[Start of section]

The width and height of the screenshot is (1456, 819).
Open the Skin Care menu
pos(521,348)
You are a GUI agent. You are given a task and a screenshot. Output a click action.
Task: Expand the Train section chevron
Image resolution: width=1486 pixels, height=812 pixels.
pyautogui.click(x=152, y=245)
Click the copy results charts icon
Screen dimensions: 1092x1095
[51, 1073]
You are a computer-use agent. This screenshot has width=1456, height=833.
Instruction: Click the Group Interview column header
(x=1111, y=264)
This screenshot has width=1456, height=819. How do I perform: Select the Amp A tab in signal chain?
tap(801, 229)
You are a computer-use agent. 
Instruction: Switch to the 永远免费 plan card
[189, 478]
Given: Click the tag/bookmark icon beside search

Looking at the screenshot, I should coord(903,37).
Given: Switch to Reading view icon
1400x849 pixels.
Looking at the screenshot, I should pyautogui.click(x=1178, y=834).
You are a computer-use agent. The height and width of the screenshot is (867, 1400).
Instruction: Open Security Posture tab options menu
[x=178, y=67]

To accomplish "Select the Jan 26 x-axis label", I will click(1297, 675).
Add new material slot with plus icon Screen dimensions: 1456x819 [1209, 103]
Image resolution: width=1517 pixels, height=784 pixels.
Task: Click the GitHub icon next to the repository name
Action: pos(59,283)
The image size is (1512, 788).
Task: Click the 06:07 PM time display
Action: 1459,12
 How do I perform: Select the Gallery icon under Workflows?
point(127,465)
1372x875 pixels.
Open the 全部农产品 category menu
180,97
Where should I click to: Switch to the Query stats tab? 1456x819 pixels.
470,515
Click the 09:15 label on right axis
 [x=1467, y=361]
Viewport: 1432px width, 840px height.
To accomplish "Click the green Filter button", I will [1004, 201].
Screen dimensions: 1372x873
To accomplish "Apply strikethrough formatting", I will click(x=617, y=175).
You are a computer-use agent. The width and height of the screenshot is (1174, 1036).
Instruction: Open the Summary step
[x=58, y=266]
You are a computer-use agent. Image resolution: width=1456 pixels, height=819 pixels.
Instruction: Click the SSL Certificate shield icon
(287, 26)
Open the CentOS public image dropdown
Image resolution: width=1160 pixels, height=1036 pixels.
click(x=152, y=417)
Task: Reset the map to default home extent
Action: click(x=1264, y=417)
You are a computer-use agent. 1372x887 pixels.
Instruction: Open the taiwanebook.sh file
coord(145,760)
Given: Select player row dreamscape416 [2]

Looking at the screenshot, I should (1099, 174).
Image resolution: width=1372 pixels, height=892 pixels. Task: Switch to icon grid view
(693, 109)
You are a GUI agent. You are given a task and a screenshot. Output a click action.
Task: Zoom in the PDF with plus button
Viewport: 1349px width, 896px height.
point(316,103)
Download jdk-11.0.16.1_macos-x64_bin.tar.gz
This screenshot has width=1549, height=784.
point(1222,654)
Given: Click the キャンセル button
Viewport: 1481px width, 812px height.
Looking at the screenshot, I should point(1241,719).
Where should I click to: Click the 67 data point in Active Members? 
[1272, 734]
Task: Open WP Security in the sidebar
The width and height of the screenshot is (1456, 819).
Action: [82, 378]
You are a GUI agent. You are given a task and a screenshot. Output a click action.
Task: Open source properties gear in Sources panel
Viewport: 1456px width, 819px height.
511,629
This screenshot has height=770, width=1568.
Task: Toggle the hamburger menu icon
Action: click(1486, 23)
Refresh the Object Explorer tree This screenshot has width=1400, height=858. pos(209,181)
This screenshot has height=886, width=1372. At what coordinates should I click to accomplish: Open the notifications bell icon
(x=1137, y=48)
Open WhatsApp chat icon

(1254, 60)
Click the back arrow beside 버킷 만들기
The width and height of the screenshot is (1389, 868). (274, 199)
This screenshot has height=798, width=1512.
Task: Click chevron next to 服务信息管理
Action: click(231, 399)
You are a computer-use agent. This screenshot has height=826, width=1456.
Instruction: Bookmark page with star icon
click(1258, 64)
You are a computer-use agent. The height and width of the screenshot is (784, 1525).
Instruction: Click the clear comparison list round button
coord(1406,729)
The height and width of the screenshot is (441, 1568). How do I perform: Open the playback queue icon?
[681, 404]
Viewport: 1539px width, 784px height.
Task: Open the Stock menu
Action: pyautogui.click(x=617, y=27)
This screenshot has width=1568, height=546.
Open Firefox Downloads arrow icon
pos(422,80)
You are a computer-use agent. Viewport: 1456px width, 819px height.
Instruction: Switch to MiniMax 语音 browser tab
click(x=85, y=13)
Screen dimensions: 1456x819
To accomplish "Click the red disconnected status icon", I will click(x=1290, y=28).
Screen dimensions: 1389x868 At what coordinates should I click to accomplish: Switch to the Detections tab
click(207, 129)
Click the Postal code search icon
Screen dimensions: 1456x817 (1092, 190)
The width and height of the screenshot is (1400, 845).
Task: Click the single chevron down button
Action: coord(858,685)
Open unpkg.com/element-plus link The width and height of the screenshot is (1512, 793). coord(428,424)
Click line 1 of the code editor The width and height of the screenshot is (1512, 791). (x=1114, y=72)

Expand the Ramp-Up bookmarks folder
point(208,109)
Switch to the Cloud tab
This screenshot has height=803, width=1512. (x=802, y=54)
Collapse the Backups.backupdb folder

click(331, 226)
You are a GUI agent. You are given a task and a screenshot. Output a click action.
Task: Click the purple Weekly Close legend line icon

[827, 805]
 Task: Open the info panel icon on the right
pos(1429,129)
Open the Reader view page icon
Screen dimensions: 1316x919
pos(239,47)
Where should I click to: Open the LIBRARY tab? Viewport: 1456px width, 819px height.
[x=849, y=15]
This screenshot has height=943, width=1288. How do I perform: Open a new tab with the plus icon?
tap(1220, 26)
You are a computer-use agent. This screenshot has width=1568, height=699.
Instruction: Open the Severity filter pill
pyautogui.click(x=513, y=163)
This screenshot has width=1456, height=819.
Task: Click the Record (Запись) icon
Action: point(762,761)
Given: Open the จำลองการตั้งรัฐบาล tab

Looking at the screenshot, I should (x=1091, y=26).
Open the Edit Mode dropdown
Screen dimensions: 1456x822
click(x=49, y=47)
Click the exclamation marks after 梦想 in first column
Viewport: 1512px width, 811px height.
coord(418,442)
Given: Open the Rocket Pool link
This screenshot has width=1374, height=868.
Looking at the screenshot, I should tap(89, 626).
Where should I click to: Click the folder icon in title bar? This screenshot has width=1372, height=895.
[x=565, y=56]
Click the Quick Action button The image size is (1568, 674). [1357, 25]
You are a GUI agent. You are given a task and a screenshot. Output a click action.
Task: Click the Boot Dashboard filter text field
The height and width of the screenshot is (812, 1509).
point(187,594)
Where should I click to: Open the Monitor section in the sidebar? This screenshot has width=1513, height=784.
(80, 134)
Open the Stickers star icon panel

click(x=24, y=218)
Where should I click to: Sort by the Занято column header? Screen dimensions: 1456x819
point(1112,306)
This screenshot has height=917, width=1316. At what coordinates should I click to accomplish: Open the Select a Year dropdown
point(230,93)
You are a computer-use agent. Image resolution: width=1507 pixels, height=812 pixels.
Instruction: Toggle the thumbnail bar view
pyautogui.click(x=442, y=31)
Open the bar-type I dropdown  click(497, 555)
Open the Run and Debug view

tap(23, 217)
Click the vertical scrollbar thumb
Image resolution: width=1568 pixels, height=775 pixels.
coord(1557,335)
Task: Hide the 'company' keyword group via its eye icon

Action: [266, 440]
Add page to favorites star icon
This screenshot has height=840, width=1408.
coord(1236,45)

[End of section]

- _WORK TO BE COMPLETED_: Would you please repeat the entire listing, line for line?

- _RESPONSE TO THE TASK_:
The width and height of the screenshot is (1456, 819).
Open the Skin Care menu
pos(521,348)
You are a GUI agent. You are given a task and a screenshot. Output a click action.
Task: Expand the Train section chevron
Image resolution: width=1486 pixels, height=812 pixels.
pyautogui.click(x=152, y=245)
Click the copy results charts icon
Screen dimensions: 1092x1095
[51, 1073]
You are a computer-use agent. This screenshot has width=1456, height=833.
Instruction: Click the Group Interview column header
(x=1111, y=264)
This screenshot has width=1456, height=819. How do I perform: Select the Amp A tab in signal chain?
tap(801, 229)
You are a computer-use agent. 
Instruction: Switch to the 永远免费 plan card
[189, 478]
Given: Click the tag/bookmark icon beside search

Looking at the screenshot, I should coord(903,37).
Given: Switch to Reading view icon
1400x849 pixels.
Looking at the screenshot, I should pyautogui.click(x=1178, y=834).
You are a computer-use agent. The height and width of the screenshot is (867, 1400).
Instruction: Open Security Posture tab options menu
[x=178, y=67]

To accomplish "Select the Jan 26 x-axis label", I will click(1297, 675).
Add new material slot with plus icon Screen dimensions: 1456x819 [1209, 103]
Image resolution: width=1517 pixels, height=784 pixels.
Task: Click the GitHub icon next to the repository name
Action: pos(59,283)
The image size is (1512, 788).
Task: Click the 06:07 PM time display
Action: 1459,12
 How do I perform: Select the Gallery icon under Workflows?
point(127,465)
1372x875 pixels.
Open the 全部农产品 category menu
180,97
Where should I click to: Switch to the Query stats tab? 1456x819 pixels.
470,515
Click the 09:15 label on right axis
 [x=1467, y=361]
Viewport: 1432px width, 840px height.
To accomplish "Click the green Filter button", I will [1004, 201].
Screen dimensions: 1372x873
To accomplish "Apply strikethrough formatting", I will click(x=617, y=175).
You are a computer-use agent. The width and height of the screenshot is (1174, 1036).
Instruction: Open the Summary step
[x=58, y=266]
You are a computer-use agent. Image resolution: width=1456 pixels, height=819 pixels.
Instruction: Click the SSL Certificate shield icon
(287, 26)
Open the CentOS public image dropdown
Image resolution: width=1160 pixels, height=1036 pixels.
click(x=152, y=417)
Task: Reset the map to default home extent
Action: click(x=1264, y=417)
You are a computer-use agent. 1372x887 pixels.
Instruction: Open the taiwanebook.sh file
coord(145,760)
Given: Select player row dreamscape416 [2]

Looking at the screenshot, I should (1099, 174).
Image resolution: width=1372 pixels, height=892 pixels. Task: Switch to icon grid view
(693, 109)
You are a GUI agent. You are given a task and a screenshot. Output a click action.
Task: Zoom in the PDF with plus button
Viewport: 1349px width, 896px height.
point(316,103)
Download jdk-11.0.16.1_macos-x64_bin.tar.gz
This screenshot has width=1549, height=784.
point(1222,654)
Given: Click the キャンセル button
Viewport: 1481px width, 812px height.
Looking at the screenshot, I should point(1241,719).
Where should I click to: Click the 67 data point in Active Members? 
[1272, 734]
Task: Open WP Security in the sidebar
The width and height of the screenshot is (1456, 819).
Action: [82, 378]
You are a GUI agent. You are given a task and a screenshot. Output a click action.
Task: Open source properties gear in Sources panel
Viewport: 1456px width, 819px height.
511,629
This screenshot has height=770, width=1568.
Task: Toggle the hamburger menu icon
Action: click(1486, 23)
Refresh the Object Explorer tree This screenshot has width=1400, height=858. pos(209,181)
This screenshot has height=886, width=1372. At what coordinates should I click to accomplish: Open the notifications bell icon
(x=1137, y=48)
Open WhatsApp chat icon

(1254, 60)
Click the back arrow beside 버킷 만들기
The width and height of the screenshot is (1389, 868). (274, 199)
This screenshot has height=798, width=1512.
Task: Click chevron next to 服务信息管理
Action: click(231, 399)
You are a computer-use agent. This screenshot has height=826, width=1456.
Instruction: Bookmark page with star icon
click(1258, 64)
You are a computer-use agent. The height and width of the screenshot is (784, 1525).
Instruction: Click the clear comparison list round button
coord(1406,729)
The height and width of the screenshot is (441, 1568). How do I perform: Open the playback queue icon?
[681, 404]
Viewport: 1539px width, 784px height.
Task: Open the Stock menu
Action: pyautogui.click(x=617, y=27)
This screenshot has width=1568, height=546.
Open Firefox Downloads arrow icon
pos(422,80)
You are a computer-use agent. Viewport: 1456px width, 819px height.
Instruction: Switch to MiniMax 语音 browser tab
click(x=85, y=13)
Screen dimensions: 1456x819
To accomplish "Click the red disconnected status icon", I will click(x=1290, y=28).
Screen dimensions: 1389x868 At what coordinates should I click to accomplish: Switch to the Detections tab
click(207, 129)
Click the Postal code search icon
Screen dimensions: 1456x817 (1092, 190)
The width and height of the screenshot is (1400, 845).
Task: Click the single chevron down button
Action: coord(858,685)
Open unpkg.com/element-plus link The width and height of the screenshot is (1512, 793). coord(428,424)
Click line 1 of the code editor The width and height of the screenshot is (1512, 791). (x=1114, y=72)

Expand the Ramp-Up bookmarks folder
point(208,109)
Switch to the Cloud tab
This screenshot has height=803, width=1512. (x=802, y=54)
Collapse the Backups.backupdb folder

click(331, 226)
You are a GUI agent. You are given a task and a screenshot. Output a click action.
Task: Click the purple Weekly Close legend line icon

[827, 805]
 Task: Open the info panel icon on the right
pos(1429,129)
Open the Reader view page icon
Screen dimensions: 1316x919
pos(239,47)
Where should I click to: Open the LIBRARY tab? Viewport: 1456px width, 819px height.
[x=849, y=15]
This screenshot has height=943, width=1288. How do I perform: Open a new tab with the plus icon?
tap(1220, 26)
You are a computer-use agent. This screenshot has width=1568, height=699.
Instruction: Open the Severity filter pill
pyautogui.click(x=513, y=163)
This screenshot has width=1456, height=819.
Task: Click the Record (Запись) icon
Action: point(762,761)
Given: Open the จำลองการตั้งรัฐบาล tab

Looking at the screenshot, I should (x=1091, y=26).
Open the Edit Mode dropdown
Screen dimensions: 1456x822
click(x=49, y=47)
Click the exclamation marks after 梦想 in first column
Viewport: 1512px width, 811px height.
coord(418,442)
Given: Open the Rocket Pool link
This screenshot has width=1374, height=868.
Looking at the screenshot, I should tap(89, 626).
Where should I click to: Click the folder icon in title bar? This screenshot has width=1372, height=895.
[x=565, y=56]
Click the Quick Action button The image size is (1568, 674). [1357, 25]
You are a GUI agent. You are given a task and a screenshot. Output a click action.
Task: Click the Boot Dashboard filter text field
The height and width of the screenshot is (812, 1509).
point(187,594)
Where should I click to: Open the Monitor section in the sidebar? This screenshot has width=1513, height=784.
(80, 134)
Open the Stickers star icon panel

click(x=24, y=218)
Where should I click to: Sort by the Занято column header? Screen dimensions: 1456x819
point(1112,306)
This screenshot has height=917, width=1316. At what coordinates should I click to accomplish: Open the Select a Year dropdown
point(230,93)
You are a computer-use agent. Image resolution: width=1507 pixels, height=812 pixels.
Instruction: Toggle the thumbnail bar view
pyautogui.click(x=442, y=31)
Open the bar-type I dropdown  click(497, 555)
Open the Run and Debug view

tap(23, 217)
Click the vertical scrollbar thumb
Image resolution: width=1568 pixels, height=775 pixels.
coord(1557,335)
Task: Hide the 'company' keyword group via its eye icon

Action: [266, 440]
Add page to favorites star icon
This screenshot has height=840, width=1408.
coord(1236,45)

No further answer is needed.